[Collected data entries]
┄┄┄┄┄┄

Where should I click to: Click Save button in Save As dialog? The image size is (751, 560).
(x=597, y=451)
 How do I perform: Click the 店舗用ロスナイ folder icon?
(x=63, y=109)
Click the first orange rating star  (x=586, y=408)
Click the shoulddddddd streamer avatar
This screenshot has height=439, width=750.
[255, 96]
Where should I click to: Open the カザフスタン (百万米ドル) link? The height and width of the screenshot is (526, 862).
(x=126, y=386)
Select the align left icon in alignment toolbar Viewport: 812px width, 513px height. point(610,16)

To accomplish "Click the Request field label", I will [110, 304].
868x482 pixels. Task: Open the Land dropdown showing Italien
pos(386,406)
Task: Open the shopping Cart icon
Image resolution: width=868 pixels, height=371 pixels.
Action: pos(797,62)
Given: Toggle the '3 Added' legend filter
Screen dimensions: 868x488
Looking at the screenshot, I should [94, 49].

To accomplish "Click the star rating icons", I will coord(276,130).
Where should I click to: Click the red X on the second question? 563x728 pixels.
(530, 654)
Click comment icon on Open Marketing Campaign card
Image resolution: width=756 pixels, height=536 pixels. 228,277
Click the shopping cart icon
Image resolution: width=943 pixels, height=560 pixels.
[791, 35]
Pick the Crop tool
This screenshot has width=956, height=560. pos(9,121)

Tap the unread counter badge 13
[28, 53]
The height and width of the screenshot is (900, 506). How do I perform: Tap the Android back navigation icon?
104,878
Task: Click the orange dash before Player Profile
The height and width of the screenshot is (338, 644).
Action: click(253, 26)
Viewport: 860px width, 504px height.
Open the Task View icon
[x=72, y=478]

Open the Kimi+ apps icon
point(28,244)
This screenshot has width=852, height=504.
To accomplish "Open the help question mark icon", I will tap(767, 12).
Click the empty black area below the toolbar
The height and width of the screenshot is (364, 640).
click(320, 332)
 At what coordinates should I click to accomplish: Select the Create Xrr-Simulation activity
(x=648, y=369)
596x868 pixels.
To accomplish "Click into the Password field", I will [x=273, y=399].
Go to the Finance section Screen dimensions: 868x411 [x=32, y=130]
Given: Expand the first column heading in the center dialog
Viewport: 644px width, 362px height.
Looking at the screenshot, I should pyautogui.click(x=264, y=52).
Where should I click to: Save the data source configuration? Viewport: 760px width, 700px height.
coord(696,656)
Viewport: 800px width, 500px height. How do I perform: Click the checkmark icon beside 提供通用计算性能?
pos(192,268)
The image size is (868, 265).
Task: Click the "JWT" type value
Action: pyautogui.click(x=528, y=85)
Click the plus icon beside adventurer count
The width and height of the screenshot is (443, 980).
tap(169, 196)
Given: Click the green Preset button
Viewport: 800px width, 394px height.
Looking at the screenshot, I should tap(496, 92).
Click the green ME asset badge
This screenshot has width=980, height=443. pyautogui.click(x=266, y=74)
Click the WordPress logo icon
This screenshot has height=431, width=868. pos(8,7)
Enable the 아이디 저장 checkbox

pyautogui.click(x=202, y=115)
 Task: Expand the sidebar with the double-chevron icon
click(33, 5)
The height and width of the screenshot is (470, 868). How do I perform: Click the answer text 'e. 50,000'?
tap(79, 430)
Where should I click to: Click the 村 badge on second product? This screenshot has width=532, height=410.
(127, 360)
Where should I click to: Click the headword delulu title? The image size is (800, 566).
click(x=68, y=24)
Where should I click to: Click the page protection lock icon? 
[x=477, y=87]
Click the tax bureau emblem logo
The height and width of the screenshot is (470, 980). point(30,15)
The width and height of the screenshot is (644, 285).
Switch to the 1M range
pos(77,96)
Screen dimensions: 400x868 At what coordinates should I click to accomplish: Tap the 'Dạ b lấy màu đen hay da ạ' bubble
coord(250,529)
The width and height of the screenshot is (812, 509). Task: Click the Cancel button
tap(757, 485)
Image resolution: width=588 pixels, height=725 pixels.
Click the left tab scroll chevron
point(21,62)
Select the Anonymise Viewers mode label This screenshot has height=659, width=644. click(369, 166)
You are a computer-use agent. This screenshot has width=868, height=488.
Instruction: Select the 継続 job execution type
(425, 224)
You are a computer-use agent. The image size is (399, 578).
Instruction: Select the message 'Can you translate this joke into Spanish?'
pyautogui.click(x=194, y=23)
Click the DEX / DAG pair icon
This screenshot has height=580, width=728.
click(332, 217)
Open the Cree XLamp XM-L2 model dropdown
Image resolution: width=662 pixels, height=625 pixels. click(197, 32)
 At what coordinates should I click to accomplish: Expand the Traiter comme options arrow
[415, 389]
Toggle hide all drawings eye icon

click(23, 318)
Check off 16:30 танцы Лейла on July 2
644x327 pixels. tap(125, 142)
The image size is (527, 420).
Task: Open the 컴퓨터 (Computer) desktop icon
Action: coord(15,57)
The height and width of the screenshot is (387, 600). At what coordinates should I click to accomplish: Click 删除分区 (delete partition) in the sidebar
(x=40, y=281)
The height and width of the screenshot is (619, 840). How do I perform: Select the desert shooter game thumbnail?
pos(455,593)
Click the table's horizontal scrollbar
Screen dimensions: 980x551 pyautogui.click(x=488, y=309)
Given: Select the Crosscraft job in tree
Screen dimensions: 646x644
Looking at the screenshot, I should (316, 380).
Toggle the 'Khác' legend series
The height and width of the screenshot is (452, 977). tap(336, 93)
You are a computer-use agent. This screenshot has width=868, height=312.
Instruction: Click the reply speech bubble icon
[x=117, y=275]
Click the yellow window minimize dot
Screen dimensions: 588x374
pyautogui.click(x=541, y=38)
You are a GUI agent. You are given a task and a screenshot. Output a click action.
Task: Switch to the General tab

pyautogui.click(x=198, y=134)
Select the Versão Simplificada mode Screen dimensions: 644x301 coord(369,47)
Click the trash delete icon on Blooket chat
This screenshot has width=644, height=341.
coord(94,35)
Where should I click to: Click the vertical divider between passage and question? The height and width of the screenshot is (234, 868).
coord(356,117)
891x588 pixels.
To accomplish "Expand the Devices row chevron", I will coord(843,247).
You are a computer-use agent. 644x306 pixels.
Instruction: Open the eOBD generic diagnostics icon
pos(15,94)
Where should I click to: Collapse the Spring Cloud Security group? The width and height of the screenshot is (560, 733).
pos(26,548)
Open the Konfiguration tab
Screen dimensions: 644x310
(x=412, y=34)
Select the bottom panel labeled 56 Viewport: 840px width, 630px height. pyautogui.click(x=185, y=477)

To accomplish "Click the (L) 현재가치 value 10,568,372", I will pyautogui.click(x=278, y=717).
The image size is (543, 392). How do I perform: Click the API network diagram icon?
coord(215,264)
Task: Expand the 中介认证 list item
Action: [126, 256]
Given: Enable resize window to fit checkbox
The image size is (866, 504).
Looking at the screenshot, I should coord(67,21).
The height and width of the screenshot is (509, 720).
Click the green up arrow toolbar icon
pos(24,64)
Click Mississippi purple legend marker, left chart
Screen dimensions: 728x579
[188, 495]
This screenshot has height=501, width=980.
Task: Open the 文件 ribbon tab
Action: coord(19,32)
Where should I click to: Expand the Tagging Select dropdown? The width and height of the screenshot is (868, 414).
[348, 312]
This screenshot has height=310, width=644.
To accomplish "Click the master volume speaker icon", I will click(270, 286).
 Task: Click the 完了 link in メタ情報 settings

┄┄┄┄┄┄

→ **Required action**: Write out the entries above once more, without altering anything.

→ **Written answer**:
Where should I click to: Click Save button in Save As dialog? The image size is (751, 560).
(x=597, y=451)
 How do I perform: Click the 店舗用ロスナイ folder icon?
(x=63, y=109)
Click the first orange rating star  (x=586, y=408)
Click the shoulddddddd streamer avatar
This screenshot has height=439, width=750.
[255, 96]
Where should I click to: Open the カザフスタン (百万米ドル) link? The height and width of the screenshot is (526, 862).
(x=126, y=386)
Select the align left icon in alignment toolbar Viewport: 812px width, 513px height. point(610,16)

To accomplish "Click the Request field label", I will [110, 304].
868x482 pixels. Task: Open the Land dropdown showing Italien
pos(386,406)
Task: Open the shopping Cart icon
Image resolution: width=868 pixels, height=371 pixels.
Action: pos(797,62)
Given: Toggle the '3 Added' legend filter
Screen dimensions: 868x488
Looking at the screenshot, I should [94, 49].

To accomplish "Click the star rating icons", I will coord(276,130).
Where should I click to: Click the red X on the second question? 563x728 pixels.
(530, 654)
Click comment icon on Open Marketing Campaign card
Image resolution: width=756 pixels, height=536 pixels. 228,277
Click the shopping cart icon
Image resolution: width=943 pixels, height=560 pixels.
[791, 35]
Pick the Crop tool
This screenshot has width=956, height=560. pos(9,121)

Tap the unread counter badge 13
[28, 53]
The height and width of the screenshot is (900, 506). How do I perform: Tap the Android back navigation icon?
104,878
Task: Click the orange dash before Player Profile
The height and width of the screenshot is (338, 644).
Action: click(253, 26)
Viewport: 860px width, 504px height.
Open the Task View icon
[x=72, y=478]

Open the Kimi+ apps icon
point(28,244)
This screenshot has width=852, height=504.
To accomplish "Open the help question mark icon", I will tap(767, 12).
Click the empty black area below the toolbar
The height and width of the screenshot is (364, 640).
click(320, 332)
 At what coordinates should I click to accomplish: Select the Create Xrr-Simulation activity
(x=648, y=369)
596x868 pixels.
To accomplish "Click into the Password field", I will [x=273, y=399].
Go to the Finance section Screen dimensions: 868x411 [x=32, y=130]
Given: Expand the first column heading in the center dialog
Viewport: 644px width, 362px height.
Looking at the screenshot, I should pyautogui.click(x=264, y=52).
Where should I click to: Save the data source configuration? Viewport: 760px width, 700px height.
coord(696,656)
Viewport: 800px width, 500px height. How do I perform: Click the checkmark icon beside 提供通用计算性能?
pos(192,268)
The image size is (868, 265).
Task: Click the "JWT" type value
Action: pyautogui.click(x=528, y=85)
Click the plus icon beside adventurer count
The width and height of the screenshot is (443, 980).
tap(169, 196)
Given: Click the green Preset button
Viewport: 800px width, 394px height.
Looking at the screenshot, I should tap(496, 92).
Click the green ME asset badge
This screenshot has width=980, height=443. pyautogui.click(x=266, y=74)
Click the WordPress logo icon
This screenshot has height=431, width=868. pos(8,7)
Enable the 아이디 저장 checkbox

pyautogui.click(x=202, y=115)
 Task: Expand the sidebar with the double-chevron icon
click(33, 5)
The height and width of the screenshot is (470, 868). How do I perform: Click the answer text 'e. 50,000'?
tap(79, 430)
Where should I click to: Click the 村 badge on second product? This screenshot has width=532, height=410.
(127, 360)
Where should I click to: Click the headword delulu title? The image size is (800, 566).
click(x=68, y=24)
Where should I click to: Click the page protection lock icon? 
[x=477, y=87]
Click the tax bureau emblem logo
The height and width of the screenshot is (470, 980). point(30,15)
The width and height of the screenshot is (644, 285).
Switch to the 1M range
pos(77,96)
Screen dimensions: 400x868 At what coordinates should I click to accomplish: Tap the 'Dạ b lấy màu đen hay da ạ' bubble
coord(250,529)
The width and height of the screenshot is (812, 509). Task: Click the Cancel button
tap(757, 485)
Image resolution: width=588 pixels, height=725 pixels.
Click the left tab scroll chevron
point(21,62)
Select the Anonymise Viewers mode label This screenshot has height=659, width=644. click(369, 166)
You are a computer-use agent. This screenshot has width=868, height=488.
Instruction: Select the 継続 job execution type
(425, 224)
You are a computer-use agent. The image size is (399, 578).
Instruction: Select the message 'Can you translate this joke into Spanish?'
pyautogui.click(x=194, y=23)
Click the DEX / DAG pair icon
This screenshot has height=580, width=728.
click(332, 217)
Open the Cree XLamp XM-L2 model dropdown
Image resolution: width=662 pixels, height=625 pixels. click(197, 32)
 At what coordinates should I click to accomplish: Expand the Traiter comme options arrow
[415, 389]
Toggle hide all drawings eye icon

click(23, 318)
Check off 16:30 танцы Лейла on July 2
644x327 pixels. tap(125, 142)
The image size is (527, 420).
Task: Open the 컴퓨터 (Computer) desktop icon
Action: coord(15,57)
The height and width of the screenshot is (387, 600). At what coordinates should I click to accomplish: Click 删除分区 (delete partition) in the sidebar
(x=40, y=281)
The height and width of the screenshot is (619, 840). How do I perform: Select the desert shooter game thumbnail?
pos(455,593)
Click the table's horizontal scrollbar
Screen dimensions: 980x551 pyautogui.click(x=488, y=309)
Given: Select the Crosscraft job in tree
Screen dimensions: 646x644
Looking at the screenshot, I should (316, 380).
Toggle the 'Khác' legend series
The height and width of the screenshot is (452, 977). tap(336, 93)
You are a computer-use agent. This screenshot has width=868, height=312.
Instruction: Click the reply speech bubble icon
[x=117, y=275]
Click the yellow window minimize dot
Screen dimensions: 588x374
pyautogui.click(x=541, y=38)
You are a GUI agent. You are given a task and a screenshot. Output a click action.
Task: Switch to the General tab

pyautogui.click(x=198, y=134)
Select the Versão Simplificada mode Screen dimensions: 644x301 coord(369,47)
Click the trash delete icon on Blooket chat
This screenshot has width=644, height=341.
coord(94,35)
Where should I click to: Click the vertical divider between passage and question? The height and width of the screenshot is (234, 868).
coord(356,117)
891x588 pixels.
To accomplish "Expand the Devices row chevron", I will coord(843,247).
You are a computer-use agent. 644x306 pixels.
Instruction: Open the eOBD generic diagnostics icon
pos(15,94)
Where should I click to: Collapse the Spring Cloud Security group? The width and height of the screenshot is (560, 733).
pos(26,548)
Open the Konfiguration tab
Screen dimensions: 644x310
(x=412, y=34)
Select the bottom panel labeled 56 Viewport: 840px width, 630px height. pyautogui.click(x=185, y=477)

To accomplish "Click the (L) 현재가치 value 10,568,372", I will pyautogui.click(x=278, y=717).
The image size is (543, 392). How do I perform: Click the API network diagram icon?
coord(215,264)
Task: Expand the 中介认证 list item
Action: [126, 256]
Given: Enable resize window to fit checkbox
The image size is (866, 504).
Looking at the screenshot, I should coord(67,21).
The height and width of the screenshot is (509, 720).
Click the green up arrow toolbar icon
pos(24,64)
Click Mississippi purple legend marker, left chart
Screen dimensions: 728x579
[188, 495]
This screenshot has height=501, width=980.
Task: Open the 文件 ribbon tab
Action: coord(19,32)
Where should I click to: Expand the Tagging Select dropdown? The width and height of the screenshot is (868, 414).
[348, 312]
This screenshot has height=310, width=644.
To accomplish "Click the master volume speaker icon", I will click(270, 286).
 Task: Click the 完了 link in メタ情報 settings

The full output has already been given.